> YOUR GOAL
Copy out the data verbatim from the line with "Report [308, 89]" to the line with "center [525, 794].", both included.

> PROVIDED INFORMATION
= = = = =
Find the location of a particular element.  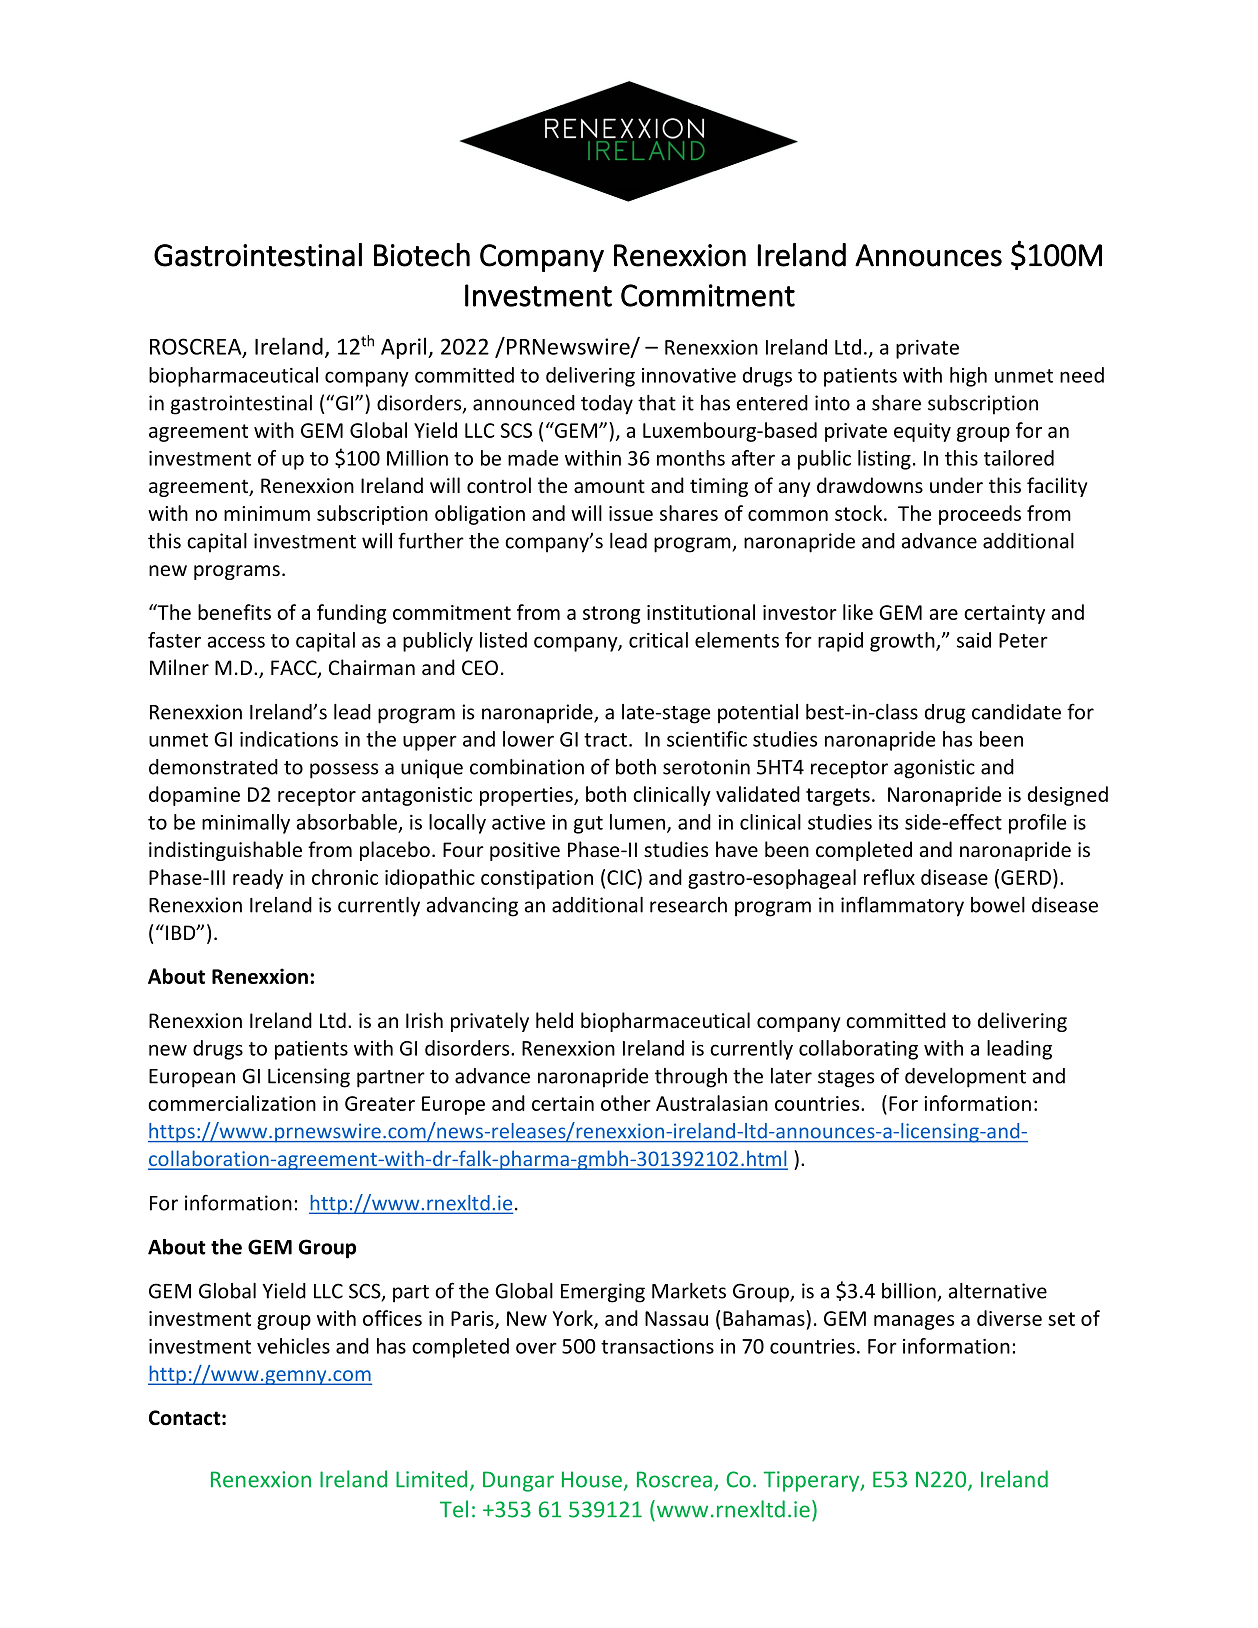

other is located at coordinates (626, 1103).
= = = = =
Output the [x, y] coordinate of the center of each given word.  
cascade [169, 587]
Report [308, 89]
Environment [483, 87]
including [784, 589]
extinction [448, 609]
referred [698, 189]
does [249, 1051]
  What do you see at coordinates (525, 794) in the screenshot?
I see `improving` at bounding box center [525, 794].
= = = = =
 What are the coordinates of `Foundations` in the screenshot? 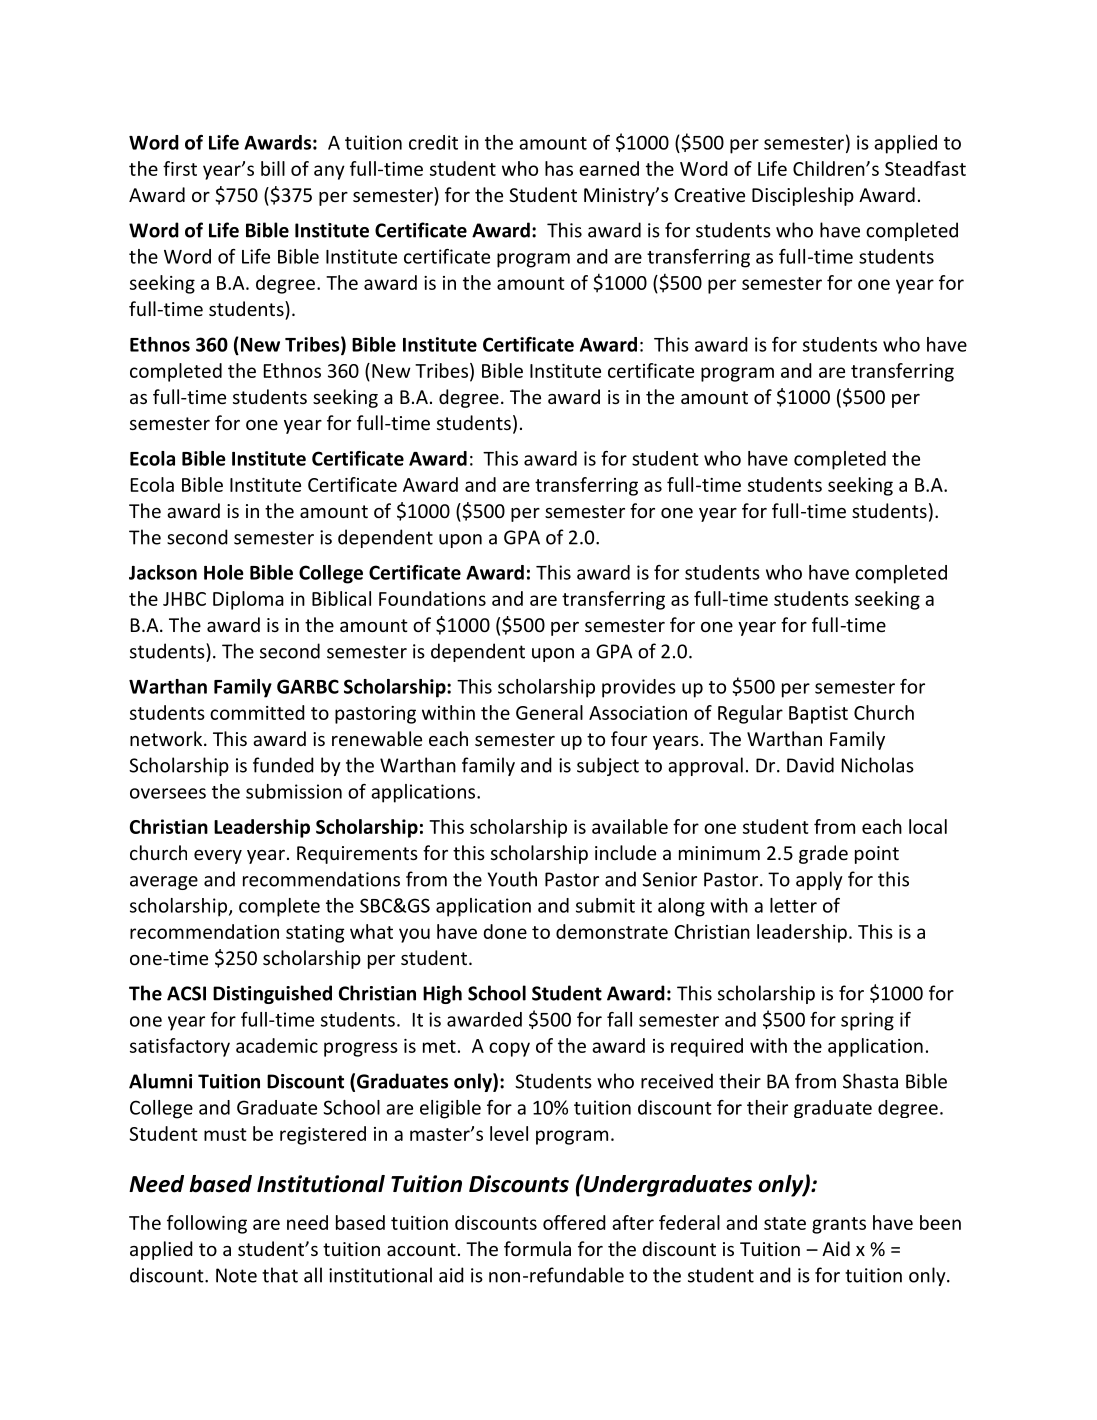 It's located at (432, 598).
= = = = =
> REPLY
Report [308, 89]
Environment [483, 87]
including [784, 589]
extinction [448, 609]
referred [698, 189]
does [249, 1051]
  What do you see at coordinates (525, 794) in the screenshot?
I see `improving` at bounding box center [525, 794].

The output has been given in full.